Pope Leo XIV Says There Should Be No Tolerance for Abuse of Any Kind in Catholic Church
Pope Leo XIV arrives for his weekly general audience in St. Peter’s Square at the Vatican, Wednesday, June 18, 2025.
10:32 JST, June 22, 2025
LIMA, Peru (AP) — Pope Leo XIV has said there should be no tolerance in the Catholic Church for any type of abuse – sexual, spiritual or abuse of authority — and called for “transparent processes” to create a culture of prevention across the church.
Leo made his first public comments about the clergy sex abuse scandal in a written message to a Peruvian journalist who documented a particularly egregious case of abuse and financial corruption in a Peruvian-based Catholic movement, the Sodalitium Christianae Vitae.
The message was read out loud on Friday night in Lima during a performance of a play based on the Sodalitium scandal and the work of the journalist, Paola Ugaz.
“It is urgent to root in the whole church a culture of prevention that does not tolerate any form of abuse – neither of power or authority, nor abuse of conscience, spiritual or sexual abuse,” Leo said in the message. “This culture will only be authentic if it is born of active vigilance, of transparent processes and sincere listening to those who have been hurt.
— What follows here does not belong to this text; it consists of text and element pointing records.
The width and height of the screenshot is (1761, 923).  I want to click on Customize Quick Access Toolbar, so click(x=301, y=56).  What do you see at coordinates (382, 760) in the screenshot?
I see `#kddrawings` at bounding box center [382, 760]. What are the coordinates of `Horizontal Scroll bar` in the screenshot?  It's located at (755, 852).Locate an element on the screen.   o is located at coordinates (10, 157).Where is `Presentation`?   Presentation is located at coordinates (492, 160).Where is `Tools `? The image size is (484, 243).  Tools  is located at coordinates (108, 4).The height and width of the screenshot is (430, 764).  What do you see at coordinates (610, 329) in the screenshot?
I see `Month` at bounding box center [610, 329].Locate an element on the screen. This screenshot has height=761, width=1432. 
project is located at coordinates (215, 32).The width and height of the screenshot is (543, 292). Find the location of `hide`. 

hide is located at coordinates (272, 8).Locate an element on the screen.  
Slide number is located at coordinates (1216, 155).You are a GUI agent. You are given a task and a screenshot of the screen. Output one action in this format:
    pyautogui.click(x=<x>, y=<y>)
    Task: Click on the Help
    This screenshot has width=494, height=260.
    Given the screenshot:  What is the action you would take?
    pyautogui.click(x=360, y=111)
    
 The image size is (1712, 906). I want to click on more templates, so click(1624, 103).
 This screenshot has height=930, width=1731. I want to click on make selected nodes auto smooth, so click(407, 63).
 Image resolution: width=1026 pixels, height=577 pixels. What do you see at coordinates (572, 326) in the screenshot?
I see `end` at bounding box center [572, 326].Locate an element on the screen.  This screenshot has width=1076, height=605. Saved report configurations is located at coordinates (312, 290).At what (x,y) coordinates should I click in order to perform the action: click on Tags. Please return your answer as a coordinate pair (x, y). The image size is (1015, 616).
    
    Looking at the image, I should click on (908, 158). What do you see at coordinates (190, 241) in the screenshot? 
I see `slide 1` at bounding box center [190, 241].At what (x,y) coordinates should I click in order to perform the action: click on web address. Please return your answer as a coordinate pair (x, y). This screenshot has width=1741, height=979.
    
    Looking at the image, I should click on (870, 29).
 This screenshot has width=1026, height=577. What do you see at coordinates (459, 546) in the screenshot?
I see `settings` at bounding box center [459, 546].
For this, we need journalists.”
Leo is well aware of the Sodalitium scandal, since he spent two decades as a missionary priest and bishop in Peru, where the group was founded in 1971. The then-Bishop Robert Prevost was responsible for listening to the Sodalitium’s victims as the Peruvian bishops’ point-person for abuse victims and helped some reach financial settlements with the organization.
After Pope Francis brought him to the Vatican in 2023, Prevost helped dismantle the group entirely by overseeing the resignation of a powerful Sodalitium bishop. The Sodalitium was officially suppressed earlier this year, right before Francis died.
Now as pope, Leo has to oversee the dismantling of the Soldalitium and its sizeable assets. The Vatican envoy on the ground handling the job, Monsignor Jordi Bertomeu, read out Leo’s message on Friday night, appearing alongside Ugaz on stage.
In the message, Leo also praised journalists for their courage in holding the powerful to account, demanded public authorities protect them and said a free press is an “common good that cannot be renounced.”
Ugaz and a Sodalitium victim, Pedro Salinas, have faced years of criminal and civil litigation from Sodalitium and its supporters for their investigative reporting into the group’s twisted practices and financial misconduct, and they have praised Leo for his handling of the case.
The abuse scandal is one of the thorniest dossiers facing Leo, especially given demands from survivors that he go even farther than Francis in applying a zero-tolerance for abuse across the church, including for abusers whose victims were adults.